What must be the result of such a decision in the life of the Church? This remains to be seen. The Christian Reformed Church is still on trial. The Church has chosen to resolve a sharply debated doctrinal issue with the use of these two academic terms. Is it perfectly clear to all that by this decision the Church is saying to its membership that it will no longer tolerate the kind of writing on the love of God and Christ’s atoning work that caused such a stir in the Church over the past five years?

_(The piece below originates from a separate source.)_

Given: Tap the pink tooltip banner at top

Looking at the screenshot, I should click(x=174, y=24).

The plain fact is that this is not clear to all. Convincing evidence of such ambiguity rising out of Synod’s own decision appeared in a news article on the action of Synod in the Grand Rapids Press of September 16, 1967. This news article was apparently written out of dissatisfaction with an earlier story in the same paper in which an editor’s headline using the inaccurate word “censure” captioned an accurate account of Synod’s action. The later article quite correctly indicated that Synod did not “censure” the individual involved but rather “admonished” him. The really important paragraph in the article was as follows: “What is important is not only what Synod did, but what it did not do. It did not dismiss Prof. Dekker from the seminary, it did not declare his views heretical and it did not in any way limit his freedom to continue teaching and writing essentially the same things” (italics by EH).

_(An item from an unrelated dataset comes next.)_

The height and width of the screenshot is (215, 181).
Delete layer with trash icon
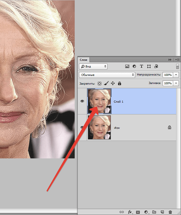[170, 212]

This is what Synod’s decision meant to at least one person of considerable intelligence with a high degree of familiarity with the facts and documents in the case. How many share this reaction? Is this newspaper article to be dismissed simply as the work of some reporter? If so, then it is deeply dismaying to think that a reporter of obvious intelligence and with the newsman’s bent for objective reporting should so understand Synod’s decision. But it seems clear that this was not simply the work of an objective and neutral reporter. The article was too obviously slanted. This bias is revealed in the statement that the professor’s “first article, entitled ‘God So Loved…All Men,’ contained certain passages which didn’t set too well with some of the Old Guard of the church.” The slant of the newspaper account is further revealed in the statement that “what was lost sight of early in the controversy was Prof. Dekker’s concern for the mission. The discussion got side-tracked on certain dogmatic points which were not in the focus of the original presentation.” This statement is false in point of fact; the very first article of the writings in question declared plainly that the doctrine of limited atonement as understood in the Christian Reformed Church was being challenged. Furthermore, the statement makes the wholly obnoxious suggestion that concern for missions can be separated from matters of doctrine.

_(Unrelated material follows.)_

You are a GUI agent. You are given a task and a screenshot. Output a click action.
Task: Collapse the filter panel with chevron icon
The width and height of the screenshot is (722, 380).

It is probably correct to say that Synod’s decision in this critical matter in terms of the words “ambiguous” and “abstract” was “the best that could be done under the circumstances.” Will this decision prove to be a blessing to the Christian Reformed Church, my church? For this gladdening result one naturally must hope and pray. On the other hand, will the decision prove to be an “utter tragedy”? Has the church’s central and preciOUS message of sovereign grace been sharpened, untouched or weakened by this decision? The answer to that question depends on what the Church does with Synod’s decision. The answer depends on how the Church “lives with it,” to use language employed by some. The Christian Reformed Church, my church, is still on trial.